Anqi is a unique concept that started about 18 months ago, bringing Chef (mama) Helene An’s famous garlic noodles and other casual Asian pasta dishes at the state-of-the-art noodle bar tucked in one section of the restaurant.

The rest of Anqi is upscale, distinctive and somewhat exotic. A transitional glass runway through the main dining room and can be used for fashion shows or turned into one-of-a-kind seating for meals. A secret dining room peeks into the kitchen situated behind the bar. There’s an inviting lounge and another dining room that’s pure Zen relaxation.

Anqi has a style all its own.

A group of us recently sat around a huge table in the restful private dining room to try some of the new menu items geared to molecular gastronomy and a few other exclusive presentations.

For anyone looking to share an impressive evening with others, the next four Mondays (through May 23) will feature a la carte molecular dishes that will change weekly and vary in price from $10 to $40, depending on the item (appetizer vs. entree).

Coming to Q

Starting June 6 and running through the end of summer, exclusive molecular gastronomy menus will be offered every Monday during dinner hours in the Q dining room.

Menus can range from six to 10 or more courses, your choice. Plan on about $10 per course per person, food only.

The private dining room seats only 30 people and reservations at least a week before are suggested. Chef Ryan Carson will do a live molecular cooking demo of one or two items as part of the experience.

There were sighs of pleasure as our evening played out, many prompted by the tastes of the interesting food and the wines that we ended up sipping along with each of the nine courses we tried.

I’m not overly fond of a lot of molecular cuisine and its tendency toward rearranged ways of putting flavors in our mouths, but this was a meal whose creations were pleasing to my vision and taste buds. It sort of re-educated me.

Here’s the menu that took us through an almost three-hour evening.

Amuse bouche: Champagne and caviar (cubes of Champagne gelée, sturgeon caviar and white chocolate fizzy).

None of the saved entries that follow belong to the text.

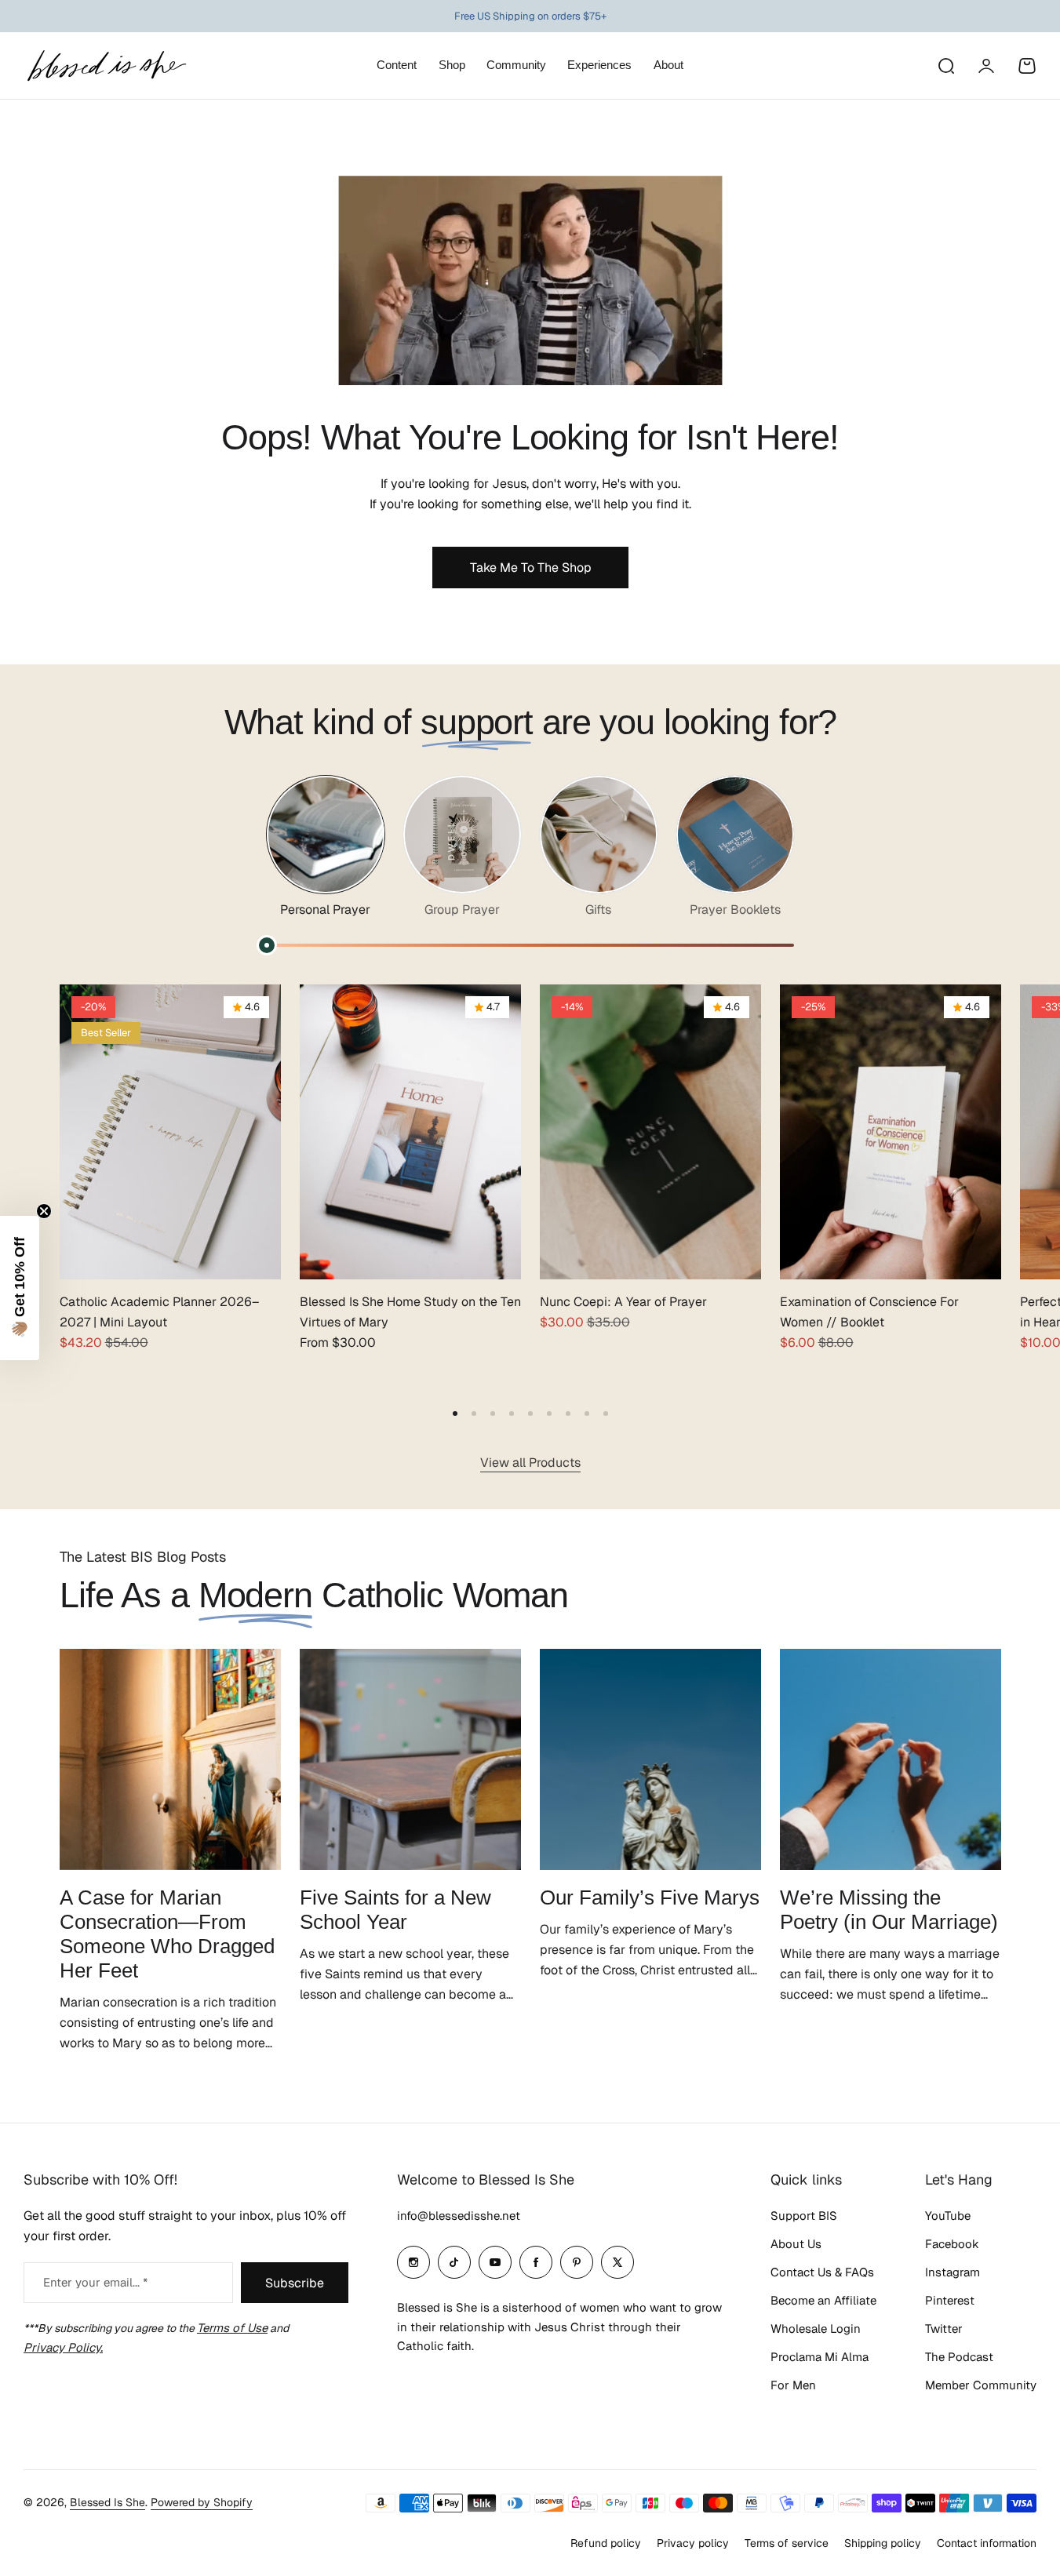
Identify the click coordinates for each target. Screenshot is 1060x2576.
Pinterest (949, 2300)
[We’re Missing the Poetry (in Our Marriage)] (890, 1759)
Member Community (980, 2385)
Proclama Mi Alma (819, 2356)
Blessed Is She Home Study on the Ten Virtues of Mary (410, 1311)
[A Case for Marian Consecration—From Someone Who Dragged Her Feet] (170, 1759)
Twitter (944, 2328)
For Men (793, 2385)
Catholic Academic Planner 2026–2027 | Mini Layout (159, 1311)
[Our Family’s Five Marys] (650, 1759)
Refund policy (605, 2543)
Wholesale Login (815, 2328)
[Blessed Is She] (106, 65)
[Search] (945, 66)
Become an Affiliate (823, 2300)
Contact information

Oyster shooter (with yuzu lemonade) and 2008 Laurent Tribut Chablis (France).

Hiramasa Crudo (yellowtail kingfish sashimi with citrus marinade and avocado “silk”) with Yuki No Bosha, Akita Komachi, Junmai Daiginjo Sake.

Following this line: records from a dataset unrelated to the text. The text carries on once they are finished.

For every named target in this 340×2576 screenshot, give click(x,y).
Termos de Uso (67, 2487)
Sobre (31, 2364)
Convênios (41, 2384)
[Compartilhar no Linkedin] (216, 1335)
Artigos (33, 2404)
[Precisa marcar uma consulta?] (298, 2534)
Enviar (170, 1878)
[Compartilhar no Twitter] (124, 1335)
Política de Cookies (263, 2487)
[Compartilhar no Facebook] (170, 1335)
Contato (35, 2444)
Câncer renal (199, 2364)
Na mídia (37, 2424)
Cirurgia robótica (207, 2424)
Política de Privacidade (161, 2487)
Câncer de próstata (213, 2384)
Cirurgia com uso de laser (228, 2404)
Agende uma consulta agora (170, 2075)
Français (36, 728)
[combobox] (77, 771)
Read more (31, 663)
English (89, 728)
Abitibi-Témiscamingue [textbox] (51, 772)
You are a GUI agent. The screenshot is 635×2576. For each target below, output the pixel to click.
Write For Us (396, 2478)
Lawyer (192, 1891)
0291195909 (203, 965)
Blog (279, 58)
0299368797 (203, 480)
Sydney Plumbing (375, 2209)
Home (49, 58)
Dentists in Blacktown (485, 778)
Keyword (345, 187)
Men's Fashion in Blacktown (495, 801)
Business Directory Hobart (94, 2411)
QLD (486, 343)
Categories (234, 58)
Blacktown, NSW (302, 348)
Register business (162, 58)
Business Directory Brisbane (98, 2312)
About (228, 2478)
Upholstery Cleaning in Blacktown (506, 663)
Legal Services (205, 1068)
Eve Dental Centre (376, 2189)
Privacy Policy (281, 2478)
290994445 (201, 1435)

Lobster summer roll (lobster mingled with mango, elderflower gelée, Vietnamese herbs and a chile-rose emulsion. We had Hou Hou Shu pink sparkling sake with that.

For our next two courses, we stayed with a 2006 Leth, Roter Veltliner from the Wagram region of Austria. It matched just fine with our next course of Hamachi Ssam (sweet chile-cashew sauce, golden garlic, rice noodles and hamachi fish to be wrapped in butter lettuce leaves), which was awesome with the pork belly (in a float of kimchi consommé, a flourish of freeze-dried banana and sprinkling of peanut butter powder).

Mid-Meal Stroll

We literally needed a little walk about before the last few courses—these tasting menus, in total, are geared to any full size meal and it’s pretty nice to take your time and really savor every course and its meaning.

On to our sixth course of Foie Gras Torchon (dappled with cherry-yuzu gel and a hard-to-describe but palate-catching layer of ginger-pineapple brioche).

For the seventh course we had Muscovy duck breast (fanned rare duck breast complemented with pickled garden vegetables) and 2006 Domaine Vincent Giradin, “Les Gravieres” 1er Cru (Santenay, France).

Almost done as we tuck into the eighth course: A filet mignon confit (with burn carrot—yes, it’s delicious!—shiitake mushrooms and little nubs of wasabi flavored potato) and our 2007 Hall Cabernet Sauvignon.

Finally we arrive at our dessert of cloud-like Elderflower parfait and sips of 2005 Royal Tokaji (Hungary), a 5 puttonyos wine (level of sweetness).

Keep in mind that Anqi also has full lunch and dinner menus of more readily recognizable dishes—albeit introduced in their own style—and a complement of their own creations beyond all the molecular items. Hint: pretty amazing wagyu beef sliders, tempuraed rock shrimp cups, Mongolian curried lamb chops, black cod glazed with miso (with red cargo rice) and osso buco short ribs.

Lunch items run $8 to $25. Dinner items are $8 to $29 a la carte.